Class SiteMapCrossSubmitValidator


  • public class SiteMapCrossSubmitValidator
    extends Object
    Validator for sitemap cross submits. The sitemap protocol defines strict requirements regarding the location of a sitemap:

    The location of a Sitemap file determines the set of URLs that can be included in that Sitemap. A Sitemap file located at http://example.com/catalog/sitemap.xml can include any URLs starting with http://example.com/catalog/ but can not include URLs starting with http://example.com/images/.

    If you have the permission to change http://example.org/path/sitemap.xml, it is assumed that you also have permission to provide information for URLs with the prefix http://example.org/path/.

    However, when the sitemap location (on host A) is specified in the robots.txt file of host B, this proves the ownership and the sitemap is allowed to cross-submit URLs on host B. Note: in order to use the validator, you need to create a sitemap parser without strict validation, see SiteMapParser.isStrict(), SiteMapParser.urlIsValid(String, String) and the constructors of SiteMapParser.
    • Field Detail

      • LOG

        public static final org.slf4j.Logger LOG
    • Method Detail

      • validateSiteMapURLs

        public static void validateSiteMapURLs​(SiteMap sitemap)
        Validate the URLs submitted in a sitemap whether they are valid, that is below the same URL prefix as the location of the sitemap.
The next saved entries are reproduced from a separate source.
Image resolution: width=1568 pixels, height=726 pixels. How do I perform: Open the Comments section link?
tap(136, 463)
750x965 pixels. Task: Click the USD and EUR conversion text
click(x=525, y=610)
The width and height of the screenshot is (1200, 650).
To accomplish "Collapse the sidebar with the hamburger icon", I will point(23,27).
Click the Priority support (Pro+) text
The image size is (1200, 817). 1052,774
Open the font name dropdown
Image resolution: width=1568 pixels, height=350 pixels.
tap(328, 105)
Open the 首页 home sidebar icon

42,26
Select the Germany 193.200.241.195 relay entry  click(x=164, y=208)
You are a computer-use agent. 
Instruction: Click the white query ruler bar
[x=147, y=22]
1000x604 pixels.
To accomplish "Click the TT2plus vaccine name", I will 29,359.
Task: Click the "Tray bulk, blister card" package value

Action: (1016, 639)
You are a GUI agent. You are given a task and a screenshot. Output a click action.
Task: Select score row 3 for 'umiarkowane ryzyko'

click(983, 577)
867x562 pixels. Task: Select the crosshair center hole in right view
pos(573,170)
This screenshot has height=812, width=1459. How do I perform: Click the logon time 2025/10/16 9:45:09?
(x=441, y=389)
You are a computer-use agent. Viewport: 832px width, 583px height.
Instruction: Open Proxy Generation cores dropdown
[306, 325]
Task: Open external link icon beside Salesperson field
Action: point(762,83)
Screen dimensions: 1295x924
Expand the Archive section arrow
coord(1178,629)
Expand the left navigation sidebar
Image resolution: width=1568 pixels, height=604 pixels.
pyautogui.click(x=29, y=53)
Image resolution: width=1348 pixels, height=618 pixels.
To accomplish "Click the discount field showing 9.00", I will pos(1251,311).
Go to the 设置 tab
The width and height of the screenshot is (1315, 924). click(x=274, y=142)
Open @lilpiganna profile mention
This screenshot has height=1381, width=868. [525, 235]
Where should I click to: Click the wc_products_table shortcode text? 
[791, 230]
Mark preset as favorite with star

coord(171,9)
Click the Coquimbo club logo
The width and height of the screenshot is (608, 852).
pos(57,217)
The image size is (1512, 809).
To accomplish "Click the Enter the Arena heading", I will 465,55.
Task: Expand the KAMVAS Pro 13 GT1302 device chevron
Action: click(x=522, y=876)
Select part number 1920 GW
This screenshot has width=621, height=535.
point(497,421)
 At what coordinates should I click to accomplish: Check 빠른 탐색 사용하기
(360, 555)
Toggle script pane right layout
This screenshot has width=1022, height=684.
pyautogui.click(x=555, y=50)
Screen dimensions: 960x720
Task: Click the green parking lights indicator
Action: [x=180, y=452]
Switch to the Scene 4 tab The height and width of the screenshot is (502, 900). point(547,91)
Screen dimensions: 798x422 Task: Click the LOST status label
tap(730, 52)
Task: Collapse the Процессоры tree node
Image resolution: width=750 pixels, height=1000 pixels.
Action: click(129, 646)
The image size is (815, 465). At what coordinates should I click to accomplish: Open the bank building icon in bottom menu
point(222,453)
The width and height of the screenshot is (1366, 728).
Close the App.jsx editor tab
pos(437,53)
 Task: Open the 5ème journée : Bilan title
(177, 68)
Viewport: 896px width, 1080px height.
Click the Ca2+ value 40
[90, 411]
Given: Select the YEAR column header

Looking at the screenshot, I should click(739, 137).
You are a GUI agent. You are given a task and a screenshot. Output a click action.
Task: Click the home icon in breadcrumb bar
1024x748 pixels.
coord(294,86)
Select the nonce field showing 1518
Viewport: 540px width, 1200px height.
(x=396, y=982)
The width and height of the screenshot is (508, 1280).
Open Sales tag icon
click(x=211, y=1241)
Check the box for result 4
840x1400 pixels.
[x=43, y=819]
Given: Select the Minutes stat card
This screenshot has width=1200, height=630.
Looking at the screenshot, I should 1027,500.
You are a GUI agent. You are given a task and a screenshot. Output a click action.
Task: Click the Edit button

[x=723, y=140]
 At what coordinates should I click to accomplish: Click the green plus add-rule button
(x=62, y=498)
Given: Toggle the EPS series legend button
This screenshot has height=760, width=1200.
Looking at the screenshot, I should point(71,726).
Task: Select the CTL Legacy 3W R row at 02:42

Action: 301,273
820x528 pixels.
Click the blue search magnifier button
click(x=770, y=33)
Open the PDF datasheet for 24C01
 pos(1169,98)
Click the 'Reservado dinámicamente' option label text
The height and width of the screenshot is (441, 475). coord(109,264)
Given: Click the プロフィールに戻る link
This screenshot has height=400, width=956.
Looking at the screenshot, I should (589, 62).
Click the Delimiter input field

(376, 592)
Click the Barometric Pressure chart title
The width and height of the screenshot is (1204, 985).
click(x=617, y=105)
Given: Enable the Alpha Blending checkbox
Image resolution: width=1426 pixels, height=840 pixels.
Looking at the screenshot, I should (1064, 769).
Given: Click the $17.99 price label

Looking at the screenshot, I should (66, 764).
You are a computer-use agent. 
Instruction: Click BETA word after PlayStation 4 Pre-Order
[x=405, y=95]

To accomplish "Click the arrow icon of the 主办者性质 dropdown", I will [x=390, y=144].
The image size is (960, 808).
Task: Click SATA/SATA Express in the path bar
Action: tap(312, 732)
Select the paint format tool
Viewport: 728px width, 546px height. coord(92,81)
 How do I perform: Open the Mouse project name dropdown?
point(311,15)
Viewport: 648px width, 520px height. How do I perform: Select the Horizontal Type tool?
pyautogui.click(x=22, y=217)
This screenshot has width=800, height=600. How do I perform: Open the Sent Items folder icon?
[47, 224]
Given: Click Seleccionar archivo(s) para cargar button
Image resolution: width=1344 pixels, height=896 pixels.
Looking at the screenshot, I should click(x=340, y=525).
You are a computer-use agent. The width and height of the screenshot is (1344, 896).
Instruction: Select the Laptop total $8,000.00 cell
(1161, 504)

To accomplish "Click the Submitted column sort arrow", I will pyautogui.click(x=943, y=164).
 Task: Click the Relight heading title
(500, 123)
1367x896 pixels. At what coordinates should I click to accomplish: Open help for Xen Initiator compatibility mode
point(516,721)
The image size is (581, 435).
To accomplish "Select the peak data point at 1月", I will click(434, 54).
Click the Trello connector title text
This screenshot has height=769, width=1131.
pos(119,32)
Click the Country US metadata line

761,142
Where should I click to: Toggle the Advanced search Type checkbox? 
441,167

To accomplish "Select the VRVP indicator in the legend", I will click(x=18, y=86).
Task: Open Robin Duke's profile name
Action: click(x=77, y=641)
Invalid URLs are removed. Calling this method on a sitemap has the same effect as using a sitemap parser with strict validation, see SiteMapParser.isStrict().
        Parameters:
        sitemap - sitemap holding the URLs and the base URL (the URL prefix)
      • validateSiteMapURLs

        public static void validateSiteMapURLs​(SiteMap sitemap,
                                               String host)
        Validate the URLs in a sitemap against a single cross-submit host. Invalid URLs are removed. This method implements the typical cross-submit check for a sitemap announced in the robots.txt of one host while located on a different host. Naturally, it also verifies that all URLs in a Sitemap must be from a single host.
        Parameters:
        sitemap -
        host - host name proved for cross-submits. Usually the host of the robots.txt file the sitemap was announced.
      • validateSiteMapURLs

        public static void validateSiteMapURLs​(SiteMap sitemap,
                                               Collection<String> hosts)
        Validate the URLs in a sitemap against a set of cross-submit hosts. Invalid URLs are removed. This method is useful, if the same sitemap location is found in the robots.txt files of multiple hosts.
        Parameters:
        sitemap - sitemap holding the URLs to be validated
        hosts - set of host names proved for cross-submits
      • validate

        protected static boolean validate​(URL url,
                                          Collection<String> domains,
                                          SiteMapCrossSubmitValidator.CrossSubmitValidationLevel domainValidationLevel)
        Validate a single URL whether its host, ICANN or private domain is part of a list of domain names.
        Parameters:
        url - URL to validate
        domains - set of domain names proved for cross-submits
        domainValidationLevel - validation level for the domain names
      • validateSiteMapURLs

        public static void validateSiteMapURLs​(SiteMap sitemap,
                                               Collection<String> domains,
                                               SiteMapCrossSubmitValidator.CrossSubmitValidationLevel domainValidationLevel)
        Validate the URLs in a sitemap against a set of cross-submit domains. Invalid URLs are removed. This method is useful, if a site owner is not sufficiently precise regarding sitemap location. It allows to prove ownership by verifying that both the sitemap and cross-submit host share the same domain holder. The public suffix list is used to determine the shared part below the suffix, cf. EffectiveTldFinder.
        Parameters:
        sitemap - sitemap holding the URLs to be validated
        domains - set of domain names proved for cross-submits
        domainValidationLevel - validation level for the domain names
      • validateSiteMapURLs

        public static void validateSiteMapURLs​(SiteMap sitemap,
                                               Predicate<URL> validator)